Cancelable promises have been a topic of debate for a long time since JavaScript first introduced Promises. There hasn’t been a clean way to make a promise cancelable but some have tried.
For example in this article the author explored the idea of allowing an outside signal to abort a timer. They used more promises to accomplish this. However, we now have the AbortController interface which provides a much better way to implement this pattern.
Starting with a non-cancellable example:
function delayedName(delay = 0) { return new Promise((resolve) => { setTimeout(() => resolve('Sukima'), delay); }); } console.log(await delayedName(1000));
Next we need to support the AbortSignal interface.
function delayedName(delay = 0, signal) { let cleanup; if (signal.aborted) return Promise.reject(signal.reason); return new Promise((resolve, reject) => { let abort = ({ target }) => reject(target.reason); let timer = setTimeout(() => resolve('Sukima'), delay); signal.addEventListener('abort', abort); cleanup = () => { signal.removeEventListener('abort', abort); clearTimeout(timer); }; }).finally(cleanup); } delayedName(1000, AbortSignal.timeout(500)) .then((name) => console.log(name)) .catch((error) => console.log(error));
The pro of this approach is that we leave the construction and management of the signal to the consumer a single signal can be scaled over more than one use.
An alernative might be to generate your own controller. With this you don’t need to worry about removing the handler because the scope is tightly coupled to the invocation. By the time we would need to cleanup the parent scope will be invalid. And the garbage collection will take care of it.
- Note
That sentence reads weird but it made sense in my head at the time.
What that was suposed to mean was if your function creates a resource and that resource becomes marked for disposing it likely doesn't need cleanup (or if it did has an interface for it).
But if your function takes an external resource and subscribes to that resource than the scope of the resource is out of your function’s control. And you need to be sure you have a way to unsubscribe or you risk a possible memory leak.
’Nuff said, here is an alternative interface:
function delayedName(delay = 0) { let timer; let controller = new AbortController(); return { abort: (reason) => controller.abort(reason), promise: new Promise((resolve, reject) => { timer = setTimeout(() => resolve('Sukima'), delay); controller.signal.onabort = ({ target }) => reject(target.reason); }).finally(() => clearTimeout(timer)), }; } let { abort, promise } = delayedName(1000); promise.then( (name) => console.log(name), (error) => console.log(error), ); setTimeout(abort, 500);
The signal pattern here is pretty neat as it offers a lot of flexibility in how it is used while also keeping good encapsulation and separation of concerns.

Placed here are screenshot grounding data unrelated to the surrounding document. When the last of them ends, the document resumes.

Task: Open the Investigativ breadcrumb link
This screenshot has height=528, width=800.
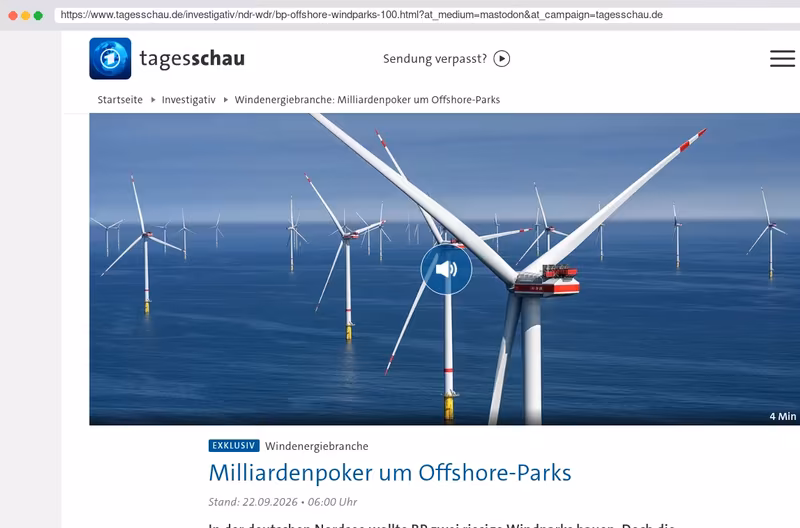Action: [x=189, y=99]
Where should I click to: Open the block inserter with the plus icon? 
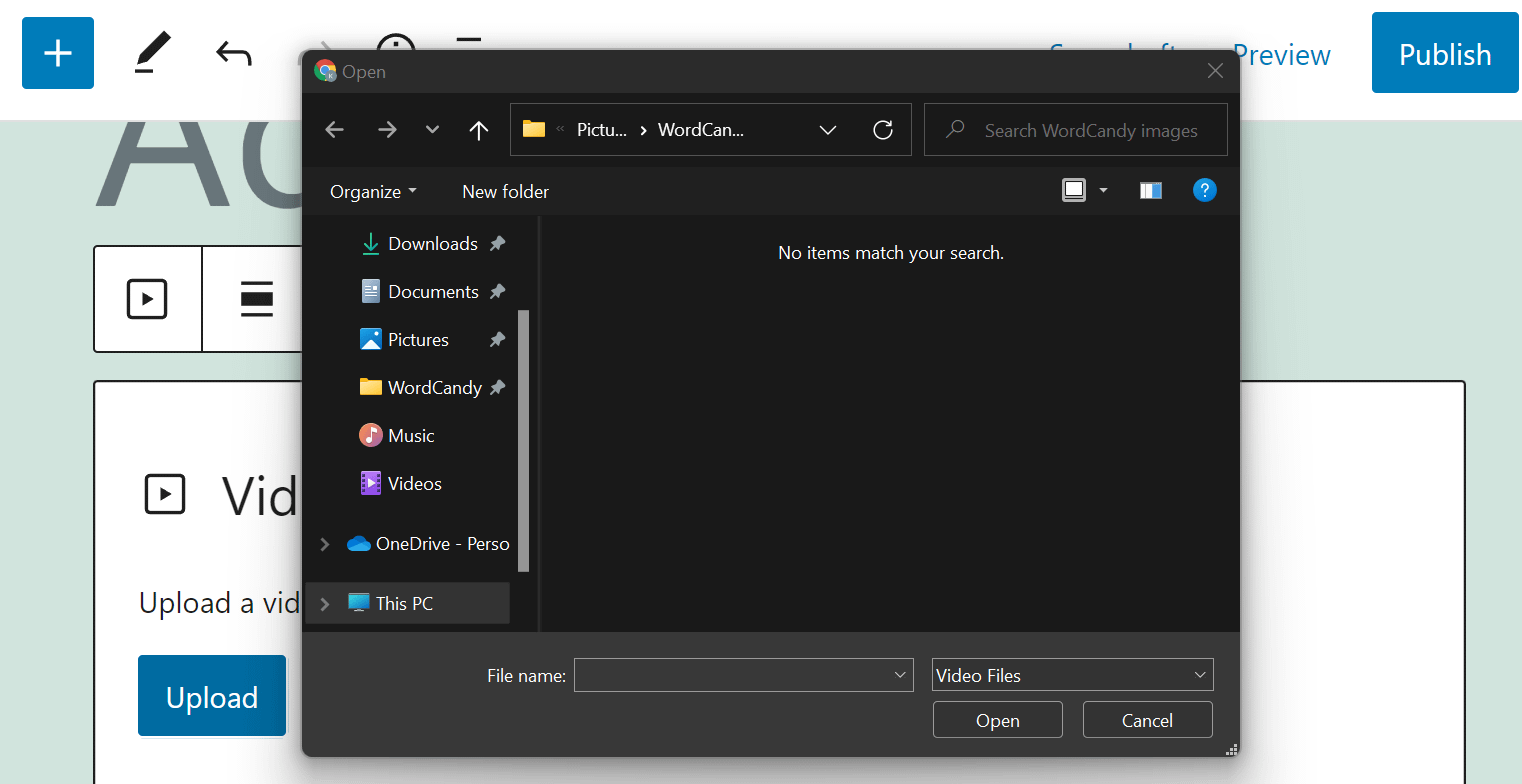(x=57, y=52)
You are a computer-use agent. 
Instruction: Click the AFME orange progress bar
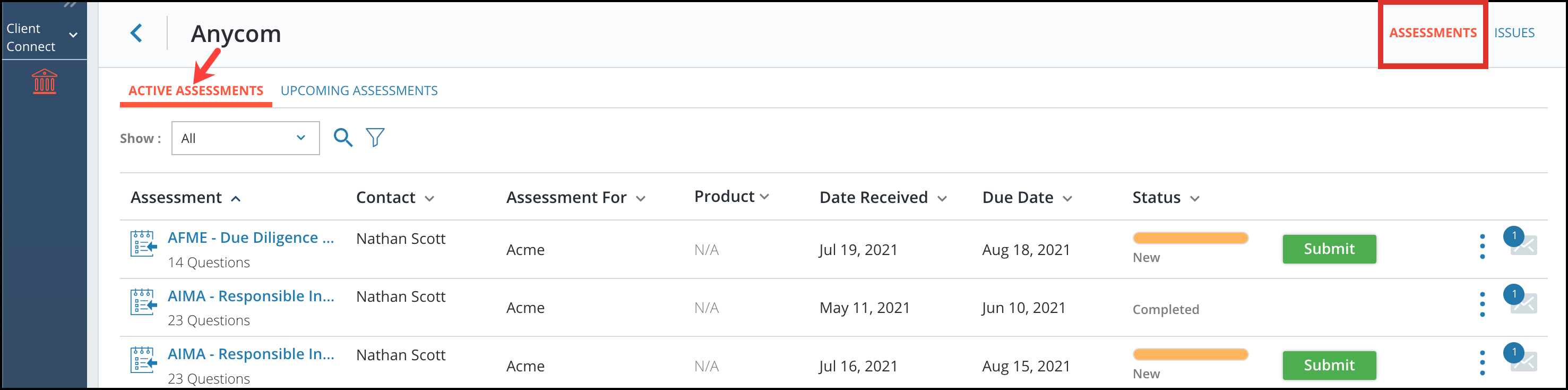[x=1190, y=238]
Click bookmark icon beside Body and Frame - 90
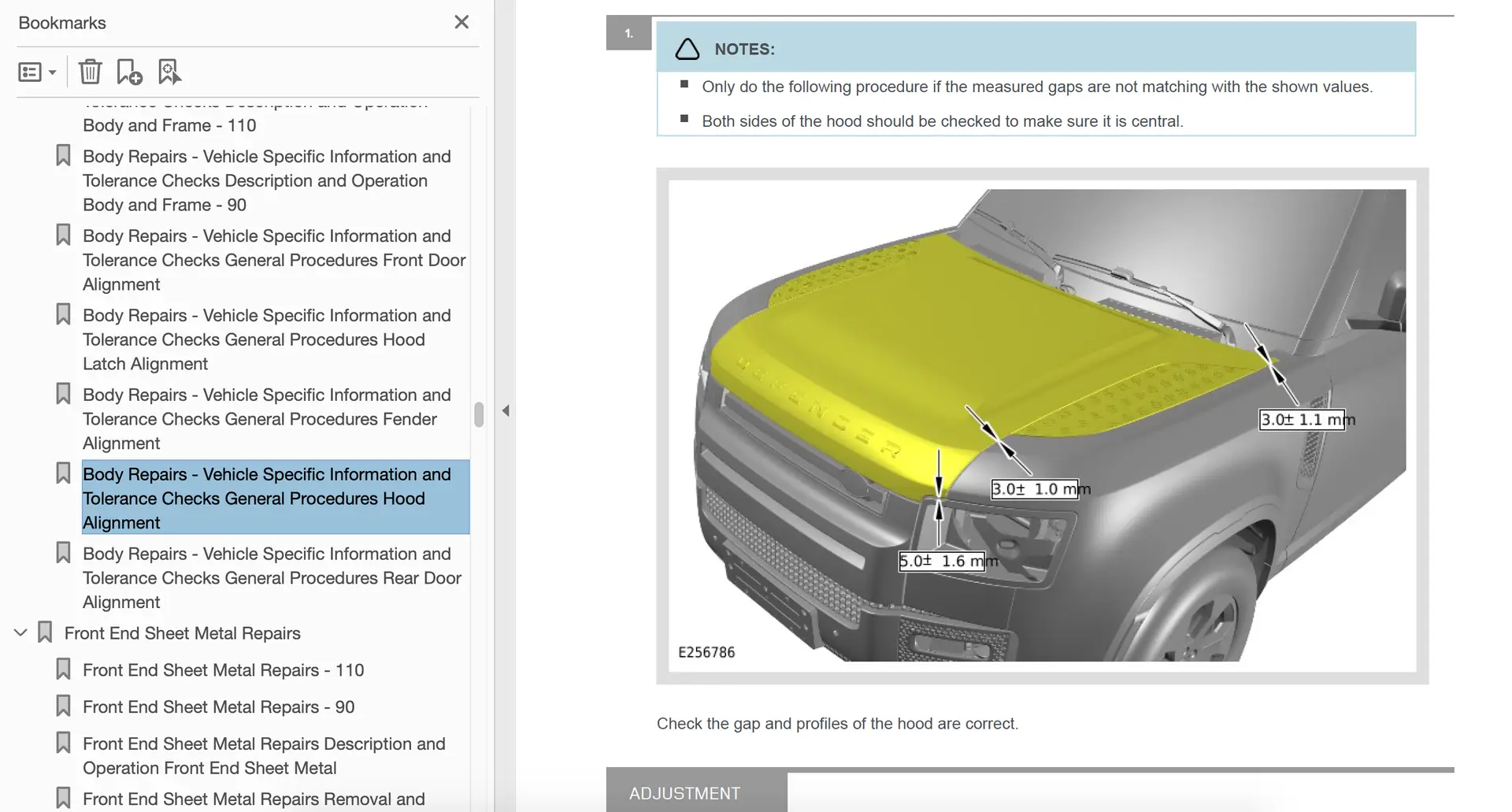The width and height of the screenshot is (1512, 812). (64, 155)
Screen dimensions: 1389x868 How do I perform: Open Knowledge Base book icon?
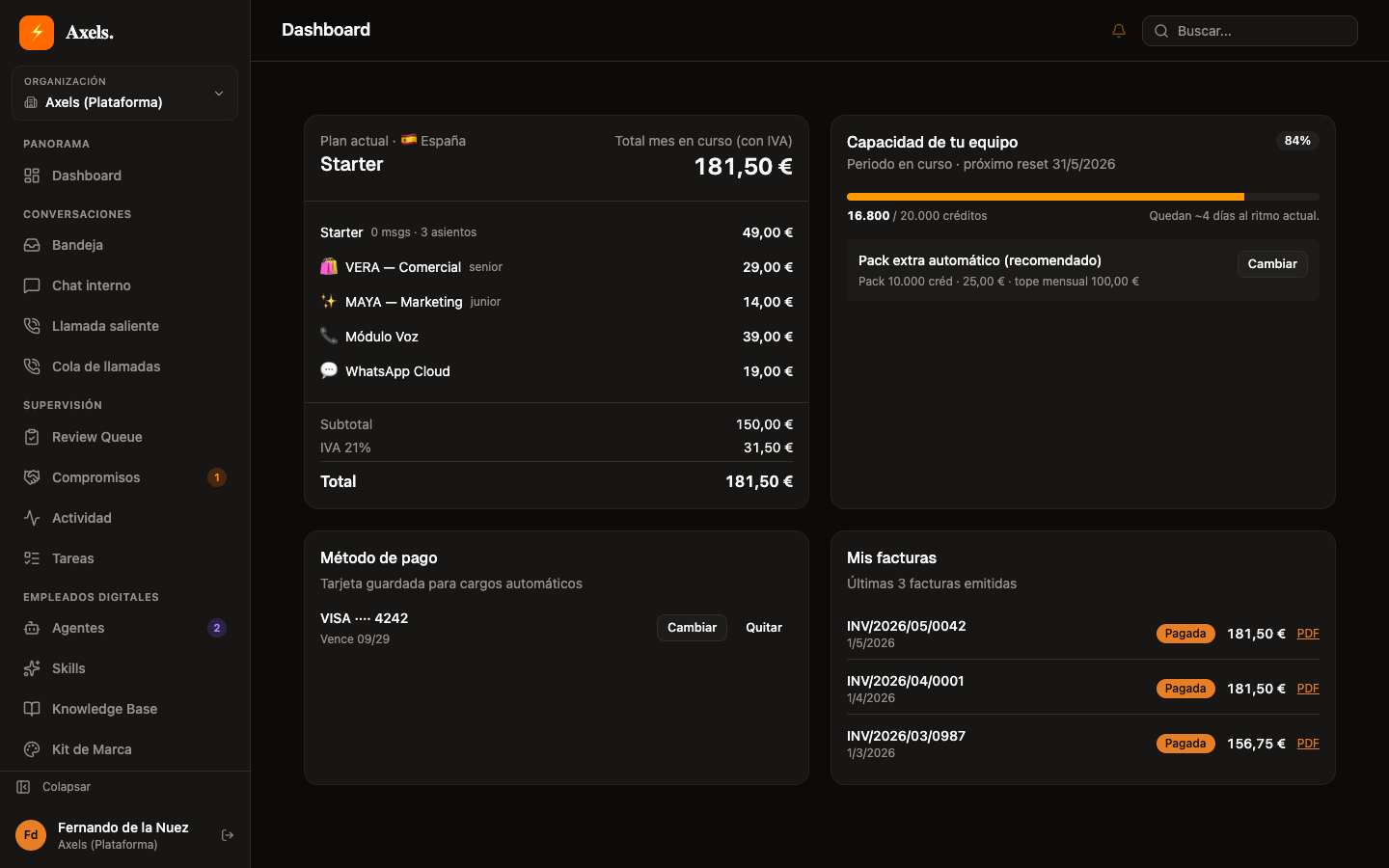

A controller is responsible for providing a signal instance and a way to set the state of the signal. The signal is only responsible for providing its state and managing event subscriptions. This way the signal instance can be passed around without exposing the ability to mutate its state. While the original controller can still effect that signal’s state ― even from a distance.
The AbortController is tightly coupled to the concept of aborting in this case. Thus, you can make such a pattern yourself in cases where you had a different concept to express.
class Signal() { #controller; constructor(controller) { this.#controller = controller; } get triggered() { return this.#controller.triggered; } subscribe(listener) { if (this.triggered) return; this.#controller.listeners.add(listener); } unsubscribe(listener) { if (this.triggered) return; this.#controller.listeners.delete(listener); } static trigger() { let controller = new SignalController(); controller.trigger(); return controller.signal; } static timeout(delay) { let controller = new SignalController(); setTimeout(() => controller.trigger(), delay); return controller.signal; } static any(signals) { let controller = new SignalController(); let subscription = () => controller.trigger(); for (let signal of signals) signal.subscribe(subscription); return controller.signal; } } class SignalController { #triggered = false; #listeners = new Set(); #signal = new Signal(this); get signal() { return this.#signal; } trigger() { this.#triggered = true; this.#listeners.forEach((i) => i()); this.#listeners.clear(); } } let signal = Signal.timeout(1000); signal.subscribe(() => console.log('triggered'));
If anyone is curious
the HTML spec
suggests a static method any()
which is useful to compose many signals into one.
Unfortunatly,
it seems like this hasn’t been implemented in JS engines yet.